The relevance of the product under review, Albunate, to the literature on is that Albunate is an HAS the SAFE study used Albumex 4%. There is no other safety data on Albunate apart from the post-marketing Australian observation study which showed an AE profile similar to other HAS. The PSUR for is unremarkable and no new AEs have been reported.

Safety concerns:

  1. Information around fluid and oncotic overload and importance of appropriate assessment prior to using Albunate clearly in the PI, CMI and sponsor advertising.

  2. Post-marketing database to be collected on efficacy, safety especially in special groups for a period of one year.

First round benefit-risk assessment

First round assessment of benefits


The benefits of HAS in the proposed usage are:

[Information redacted]

Albunate has nearly 40 years of use in US, Canada and Europe with no new safety concerns

Clinical place of HAS and the clinical risk-benefit analysis/place of use is becoming more defined in practice compared to at the time of initial registration in the US.


First round assessment of risks


The risks of Albunate in the proposed usage are:

Clear need for both 20% and 25% not ascertained

Lack of trial efficacy and safety data to be aware of true efficacy

Comparison with current HAS in Australia not made.

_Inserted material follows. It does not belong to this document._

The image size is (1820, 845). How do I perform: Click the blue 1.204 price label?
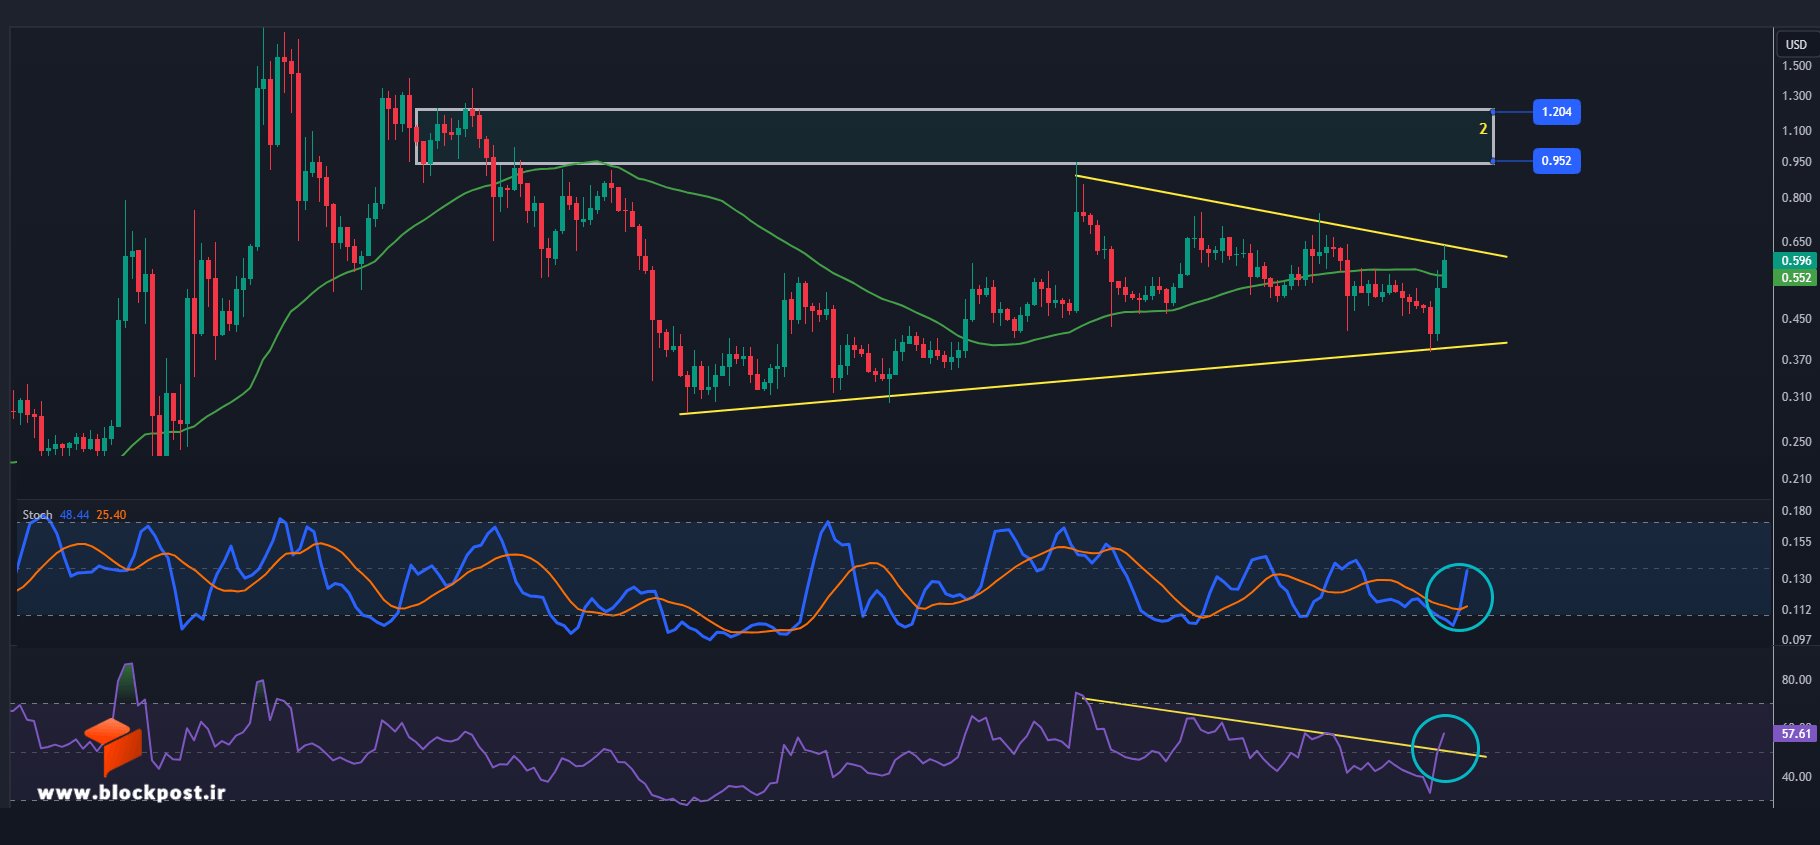point(1556,112)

First round assessment of benefit-risk balance


Overall, the application did not contain any data to enable a comparison between Albunate and Albumex or any of the other formulations of HAS used in the literature. If both are used in Europe and the US and the formulations all comply with the European and US Pharmacopoeia for Human Albumin then that could be considered. However it would be a stronger case if pharmacology, bioequivalence and clinical data could be provided considering there is no stand-alone data and clinical evidence in those areas for Albunate.

Notwithstanding, it is clear that there is global clinical practice usage data to suggest that as a HAS, Albunate is effective and safe for intravenous infusions for the indication of restoring and maintaining volume. In terms of overall survival, there was no data available to examine this. The clinical evaluator recommended the 5% concentration be registered in keeping in line with the SAFE study and one of the hyperoncotic concentrations; for consistency with Albumex the clinical evaluator suggested the 20% concentration.

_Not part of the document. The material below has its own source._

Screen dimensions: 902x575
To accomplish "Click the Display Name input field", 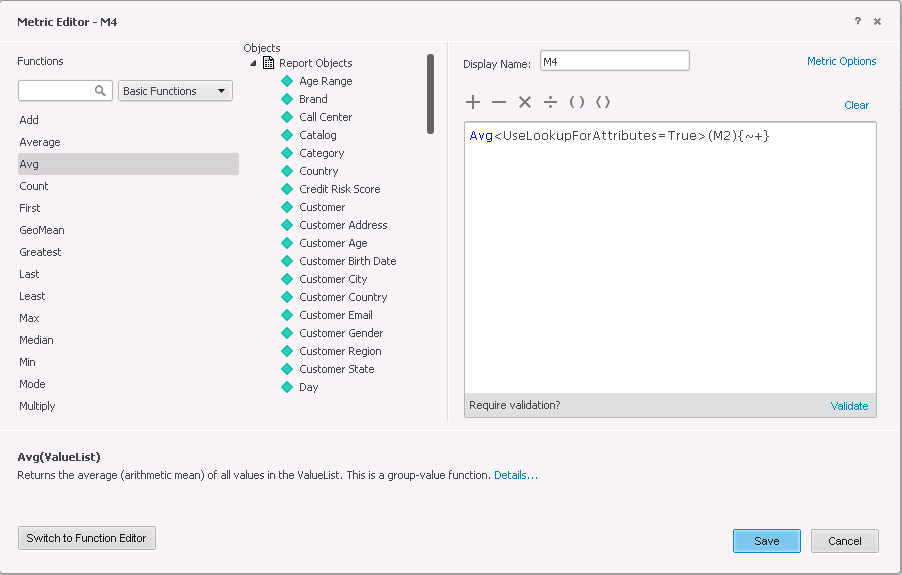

First round recommendation regarding authorisation


Advise that the TGA obtain expert clinical advice.

Clinical questions


  1. What was the evidential basis for registration in European countries in 1997? Can the European Medicines Agency (EMA)/ European Medicines Evaluations Agency (EMEA) evaluation reports from 1997 be provided?

  2. Why are both the 20% and 25% concentrations being proposed for registration in Australia? That is, what is the clinical need for both 20% and 25%; in addition to 5%?

  3. What are the current volumes of use of Albumex 4% and 20% in Australia?

  4. What is the current place of albumin in clinical practice in Australia?

  5. [information redacted]

  6. Please justify differences between the PI for Albumex and the proposed PI for Albunate?

  7. Why are three separate PIs proposed for the three different concentrations? Could different concentrations be included in the one PI?

Second round evaluation of clinical data submitted in response to questions


A second round evaluation was not prepared. The Delegate reviewed the information provided by the sponsor in response to the questions raised above (please see the Delegate’s review in the overall conclusion and risk benefit analysis section below).